**** Excerpt to read ****
[Reader-list] Erasing Signatures From History

Prem Chandavarkar prem.cnt at gmail.com
Tue Mar 15 12:38:55 IST 2011


Dear Jeebesh,
You are right - both poignant and absurd, but perhaps more poignant than
absurd.  Connects to some thoughts buzzing in my head on the impulse to
define modernity.  When we seek to do so we lose sight of the original
struggle to emancipate the autonomy of individual will and reduce modernity
to spectacle.  Perhaps we need to turn our attention to constructing
inclusive spaces of engagement.  Thom Williams wall is a space of
engagement, whereas the clean walls the principal wants are spaces of
spectacle.

Regards,
Prem

On 4 March 2011 14:12, Jeebesh <jeebesh at sarai.net> wrote:

> There is something poignant and absurd in this report. it may unravel in
> discussion. warmly jeebesh
>
>
> MARCH 2, 2011
> Erasing Signatures From History
> By JEFFREY ZASLOW
>
> http://online.wsj.com/article/SB10001424052748703409904576174300274052230.html?mod=WSJINDIA_hpp_sections_lifestyle
> In his 35 years as a high school English teacher in suburban Philadelphia,
> Thom Williams often encouraged his students to splash their most creative
> thoughts on the walls of his classroom.
**** Data entries ****
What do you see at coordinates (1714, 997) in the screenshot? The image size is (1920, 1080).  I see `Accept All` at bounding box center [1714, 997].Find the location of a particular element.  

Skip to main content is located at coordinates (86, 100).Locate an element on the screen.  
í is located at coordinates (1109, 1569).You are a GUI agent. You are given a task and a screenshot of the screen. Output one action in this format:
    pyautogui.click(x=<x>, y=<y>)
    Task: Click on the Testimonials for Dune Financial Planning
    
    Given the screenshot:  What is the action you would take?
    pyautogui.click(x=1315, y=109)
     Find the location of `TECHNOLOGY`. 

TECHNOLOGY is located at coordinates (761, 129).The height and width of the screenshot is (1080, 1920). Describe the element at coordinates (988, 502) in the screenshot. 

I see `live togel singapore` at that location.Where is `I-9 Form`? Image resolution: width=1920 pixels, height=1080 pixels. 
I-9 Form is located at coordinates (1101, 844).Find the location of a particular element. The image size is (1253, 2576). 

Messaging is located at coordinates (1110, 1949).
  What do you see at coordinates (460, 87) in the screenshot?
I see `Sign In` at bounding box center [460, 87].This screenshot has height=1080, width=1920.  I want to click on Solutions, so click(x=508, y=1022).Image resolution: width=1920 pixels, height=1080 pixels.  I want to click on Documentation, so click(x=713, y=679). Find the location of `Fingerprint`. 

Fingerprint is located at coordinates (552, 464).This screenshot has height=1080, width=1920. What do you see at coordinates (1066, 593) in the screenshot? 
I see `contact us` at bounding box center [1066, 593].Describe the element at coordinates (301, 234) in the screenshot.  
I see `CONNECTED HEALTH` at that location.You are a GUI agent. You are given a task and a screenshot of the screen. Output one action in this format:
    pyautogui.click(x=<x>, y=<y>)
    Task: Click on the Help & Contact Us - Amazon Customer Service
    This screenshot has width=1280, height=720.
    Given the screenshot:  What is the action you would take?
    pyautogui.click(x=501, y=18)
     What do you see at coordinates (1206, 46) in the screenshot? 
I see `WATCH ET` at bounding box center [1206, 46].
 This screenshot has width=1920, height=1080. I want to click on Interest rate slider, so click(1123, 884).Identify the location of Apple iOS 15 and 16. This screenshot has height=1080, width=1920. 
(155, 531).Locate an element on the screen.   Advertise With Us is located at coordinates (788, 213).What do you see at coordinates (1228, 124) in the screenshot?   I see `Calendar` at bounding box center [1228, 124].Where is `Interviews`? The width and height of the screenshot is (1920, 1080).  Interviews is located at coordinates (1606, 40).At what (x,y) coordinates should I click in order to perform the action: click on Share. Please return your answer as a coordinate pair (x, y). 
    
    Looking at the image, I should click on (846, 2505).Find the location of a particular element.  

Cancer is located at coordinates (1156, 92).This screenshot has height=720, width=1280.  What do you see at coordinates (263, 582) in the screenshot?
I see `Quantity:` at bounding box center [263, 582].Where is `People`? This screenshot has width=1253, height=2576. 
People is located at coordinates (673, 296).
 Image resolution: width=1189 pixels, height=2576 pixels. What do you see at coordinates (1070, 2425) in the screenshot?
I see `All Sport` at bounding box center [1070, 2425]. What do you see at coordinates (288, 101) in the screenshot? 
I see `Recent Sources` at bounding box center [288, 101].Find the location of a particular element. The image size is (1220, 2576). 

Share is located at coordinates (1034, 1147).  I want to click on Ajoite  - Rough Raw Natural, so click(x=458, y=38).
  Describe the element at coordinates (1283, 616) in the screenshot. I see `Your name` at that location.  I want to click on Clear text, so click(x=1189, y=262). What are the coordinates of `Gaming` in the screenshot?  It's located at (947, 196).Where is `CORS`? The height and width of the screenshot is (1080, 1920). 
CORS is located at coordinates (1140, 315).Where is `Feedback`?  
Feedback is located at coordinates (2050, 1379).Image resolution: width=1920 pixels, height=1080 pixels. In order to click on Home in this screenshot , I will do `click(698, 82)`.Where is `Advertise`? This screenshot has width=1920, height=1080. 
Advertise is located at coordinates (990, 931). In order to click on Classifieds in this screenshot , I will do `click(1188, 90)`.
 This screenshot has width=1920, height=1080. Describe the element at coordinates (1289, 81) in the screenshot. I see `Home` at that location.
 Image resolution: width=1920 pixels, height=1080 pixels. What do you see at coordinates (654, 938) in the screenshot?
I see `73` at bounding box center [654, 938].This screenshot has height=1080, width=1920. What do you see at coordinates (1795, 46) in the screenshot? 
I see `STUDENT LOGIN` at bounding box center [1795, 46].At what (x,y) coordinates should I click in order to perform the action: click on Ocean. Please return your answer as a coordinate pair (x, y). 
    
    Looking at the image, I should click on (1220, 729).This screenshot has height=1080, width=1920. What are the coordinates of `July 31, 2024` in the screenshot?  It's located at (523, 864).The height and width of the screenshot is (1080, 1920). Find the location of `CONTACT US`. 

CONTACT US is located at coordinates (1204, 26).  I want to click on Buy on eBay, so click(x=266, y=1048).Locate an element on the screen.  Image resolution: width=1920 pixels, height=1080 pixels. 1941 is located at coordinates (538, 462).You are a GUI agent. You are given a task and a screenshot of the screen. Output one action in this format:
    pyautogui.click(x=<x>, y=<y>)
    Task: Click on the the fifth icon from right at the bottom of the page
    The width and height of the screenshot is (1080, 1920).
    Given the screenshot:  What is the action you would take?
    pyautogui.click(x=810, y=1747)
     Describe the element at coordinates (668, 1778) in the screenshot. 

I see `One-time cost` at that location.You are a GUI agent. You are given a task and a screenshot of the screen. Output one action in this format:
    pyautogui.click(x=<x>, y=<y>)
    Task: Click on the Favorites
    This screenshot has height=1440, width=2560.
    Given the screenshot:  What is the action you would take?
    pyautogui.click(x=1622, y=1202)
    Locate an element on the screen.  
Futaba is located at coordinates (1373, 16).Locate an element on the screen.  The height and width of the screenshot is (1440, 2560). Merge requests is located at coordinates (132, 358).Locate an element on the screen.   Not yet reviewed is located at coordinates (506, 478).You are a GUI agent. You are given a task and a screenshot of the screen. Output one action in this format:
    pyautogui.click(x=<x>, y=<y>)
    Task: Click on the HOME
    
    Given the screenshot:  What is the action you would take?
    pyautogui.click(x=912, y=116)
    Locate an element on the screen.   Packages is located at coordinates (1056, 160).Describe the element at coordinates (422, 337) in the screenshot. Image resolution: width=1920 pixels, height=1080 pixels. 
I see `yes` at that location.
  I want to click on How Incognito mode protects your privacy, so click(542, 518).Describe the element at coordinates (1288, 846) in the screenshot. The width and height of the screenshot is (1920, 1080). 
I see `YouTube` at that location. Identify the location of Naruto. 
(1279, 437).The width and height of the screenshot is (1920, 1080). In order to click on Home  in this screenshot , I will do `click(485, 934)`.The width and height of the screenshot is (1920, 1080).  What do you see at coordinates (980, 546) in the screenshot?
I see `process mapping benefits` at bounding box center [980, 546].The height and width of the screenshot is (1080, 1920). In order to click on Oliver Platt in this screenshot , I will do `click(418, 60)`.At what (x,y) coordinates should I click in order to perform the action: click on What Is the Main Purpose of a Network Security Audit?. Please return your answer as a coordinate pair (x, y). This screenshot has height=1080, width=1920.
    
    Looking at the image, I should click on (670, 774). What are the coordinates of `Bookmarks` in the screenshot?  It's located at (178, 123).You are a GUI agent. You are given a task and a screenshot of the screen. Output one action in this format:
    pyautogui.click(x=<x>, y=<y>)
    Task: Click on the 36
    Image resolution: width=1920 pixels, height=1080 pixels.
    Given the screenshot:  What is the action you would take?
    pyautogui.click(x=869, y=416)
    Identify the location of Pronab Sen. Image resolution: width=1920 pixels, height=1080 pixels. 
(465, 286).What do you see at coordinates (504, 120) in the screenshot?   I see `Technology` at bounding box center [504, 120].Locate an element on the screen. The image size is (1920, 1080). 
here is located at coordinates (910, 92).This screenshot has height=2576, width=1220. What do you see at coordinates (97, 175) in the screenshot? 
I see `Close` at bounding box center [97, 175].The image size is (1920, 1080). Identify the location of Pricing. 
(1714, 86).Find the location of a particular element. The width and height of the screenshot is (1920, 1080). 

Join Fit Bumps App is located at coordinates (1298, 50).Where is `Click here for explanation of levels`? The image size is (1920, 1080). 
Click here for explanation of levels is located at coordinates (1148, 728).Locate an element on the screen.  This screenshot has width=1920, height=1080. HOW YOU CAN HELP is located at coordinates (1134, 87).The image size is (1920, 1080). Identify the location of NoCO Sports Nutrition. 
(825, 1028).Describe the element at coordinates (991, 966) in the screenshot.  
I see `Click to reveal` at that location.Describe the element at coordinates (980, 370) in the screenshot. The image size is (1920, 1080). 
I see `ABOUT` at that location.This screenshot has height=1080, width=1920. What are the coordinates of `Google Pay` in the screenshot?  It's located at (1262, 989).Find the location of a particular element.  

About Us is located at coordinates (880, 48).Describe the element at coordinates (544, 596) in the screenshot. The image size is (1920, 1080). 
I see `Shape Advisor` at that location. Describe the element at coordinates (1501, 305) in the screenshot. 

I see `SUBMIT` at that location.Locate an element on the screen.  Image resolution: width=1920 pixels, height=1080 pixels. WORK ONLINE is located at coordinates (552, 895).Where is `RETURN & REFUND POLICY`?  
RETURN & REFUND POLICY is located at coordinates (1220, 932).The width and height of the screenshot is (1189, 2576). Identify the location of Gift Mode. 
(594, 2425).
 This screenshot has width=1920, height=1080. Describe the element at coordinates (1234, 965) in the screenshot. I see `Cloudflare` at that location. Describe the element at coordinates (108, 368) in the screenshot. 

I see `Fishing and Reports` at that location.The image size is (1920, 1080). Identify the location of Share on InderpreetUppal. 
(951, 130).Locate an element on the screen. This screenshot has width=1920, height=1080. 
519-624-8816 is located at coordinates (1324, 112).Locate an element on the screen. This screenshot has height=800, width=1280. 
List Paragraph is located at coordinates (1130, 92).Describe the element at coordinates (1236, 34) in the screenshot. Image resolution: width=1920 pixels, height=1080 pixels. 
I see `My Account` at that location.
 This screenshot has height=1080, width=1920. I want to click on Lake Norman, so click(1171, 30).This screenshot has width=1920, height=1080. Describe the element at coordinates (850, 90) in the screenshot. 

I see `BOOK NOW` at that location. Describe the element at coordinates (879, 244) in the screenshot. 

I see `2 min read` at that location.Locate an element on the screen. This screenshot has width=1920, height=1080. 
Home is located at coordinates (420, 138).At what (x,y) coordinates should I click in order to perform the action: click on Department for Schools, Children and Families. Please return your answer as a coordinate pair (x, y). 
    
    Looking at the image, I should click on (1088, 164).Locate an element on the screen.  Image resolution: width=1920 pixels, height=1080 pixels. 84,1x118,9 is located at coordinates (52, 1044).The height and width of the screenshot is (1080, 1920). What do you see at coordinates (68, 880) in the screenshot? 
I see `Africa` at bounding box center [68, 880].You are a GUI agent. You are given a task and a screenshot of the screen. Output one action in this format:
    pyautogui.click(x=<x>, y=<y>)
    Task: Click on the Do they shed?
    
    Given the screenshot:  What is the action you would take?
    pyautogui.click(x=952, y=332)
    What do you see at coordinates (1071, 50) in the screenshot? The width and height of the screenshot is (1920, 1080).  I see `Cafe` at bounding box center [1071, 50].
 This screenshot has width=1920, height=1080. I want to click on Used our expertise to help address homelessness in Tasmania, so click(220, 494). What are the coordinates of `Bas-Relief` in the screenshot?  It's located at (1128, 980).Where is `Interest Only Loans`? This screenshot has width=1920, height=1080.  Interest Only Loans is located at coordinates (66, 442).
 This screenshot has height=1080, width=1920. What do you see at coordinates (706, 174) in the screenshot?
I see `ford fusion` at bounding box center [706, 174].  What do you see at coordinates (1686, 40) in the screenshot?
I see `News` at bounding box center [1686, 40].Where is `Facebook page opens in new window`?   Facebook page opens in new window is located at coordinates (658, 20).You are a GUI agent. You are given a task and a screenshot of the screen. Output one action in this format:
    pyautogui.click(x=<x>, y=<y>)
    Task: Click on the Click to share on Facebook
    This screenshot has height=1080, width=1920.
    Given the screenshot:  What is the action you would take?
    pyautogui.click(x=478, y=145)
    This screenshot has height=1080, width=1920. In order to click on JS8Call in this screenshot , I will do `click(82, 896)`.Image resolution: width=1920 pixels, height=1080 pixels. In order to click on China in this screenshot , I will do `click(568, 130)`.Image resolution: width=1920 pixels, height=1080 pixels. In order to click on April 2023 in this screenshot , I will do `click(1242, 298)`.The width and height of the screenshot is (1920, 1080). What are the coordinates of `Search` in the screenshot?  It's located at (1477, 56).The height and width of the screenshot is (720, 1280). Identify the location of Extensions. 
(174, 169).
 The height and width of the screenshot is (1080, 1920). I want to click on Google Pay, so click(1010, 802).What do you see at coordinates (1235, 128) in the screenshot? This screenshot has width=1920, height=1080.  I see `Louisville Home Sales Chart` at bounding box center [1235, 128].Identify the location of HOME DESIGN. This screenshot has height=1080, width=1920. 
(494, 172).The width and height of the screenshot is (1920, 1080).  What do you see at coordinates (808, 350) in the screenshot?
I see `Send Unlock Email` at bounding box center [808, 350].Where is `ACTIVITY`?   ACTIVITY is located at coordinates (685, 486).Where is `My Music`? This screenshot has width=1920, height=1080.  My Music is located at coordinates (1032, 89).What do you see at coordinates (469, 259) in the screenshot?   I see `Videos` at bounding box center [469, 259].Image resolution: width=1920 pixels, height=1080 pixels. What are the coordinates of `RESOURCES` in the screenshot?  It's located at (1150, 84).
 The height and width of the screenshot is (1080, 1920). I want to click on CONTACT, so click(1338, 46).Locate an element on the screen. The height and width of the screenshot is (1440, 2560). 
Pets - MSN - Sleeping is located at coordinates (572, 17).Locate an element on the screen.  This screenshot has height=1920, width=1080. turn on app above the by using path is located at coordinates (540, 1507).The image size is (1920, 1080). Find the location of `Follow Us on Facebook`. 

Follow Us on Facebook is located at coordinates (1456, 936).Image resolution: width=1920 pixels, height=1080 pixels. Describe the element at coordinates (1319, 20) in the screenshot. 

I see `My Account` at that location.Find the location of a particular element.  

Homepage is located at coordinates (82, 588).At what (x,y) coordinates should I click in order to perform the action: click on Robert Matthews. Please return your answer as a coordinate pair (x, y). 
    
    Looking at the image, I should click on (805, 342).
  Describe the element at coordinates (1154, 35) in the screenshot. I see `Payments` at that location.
****
Task details =
Summarize the reader-list message about erasing signatures in two sentences.

Solution =
Prem Chandavarkar agrees with Jeebesh that the forwarded report, about a high school English teacher named Thom Williams who encouraged students to put their creative thoughts on his classroom walls, is both poignant and absurd, though more poignant than absurd. He links it to his thoughts on how the impulse to define modernity reduces it to spectacle, and he contrasts Williams's wall, a space of engagement, with the clean walls the principal wants, which are spaces of spectacle.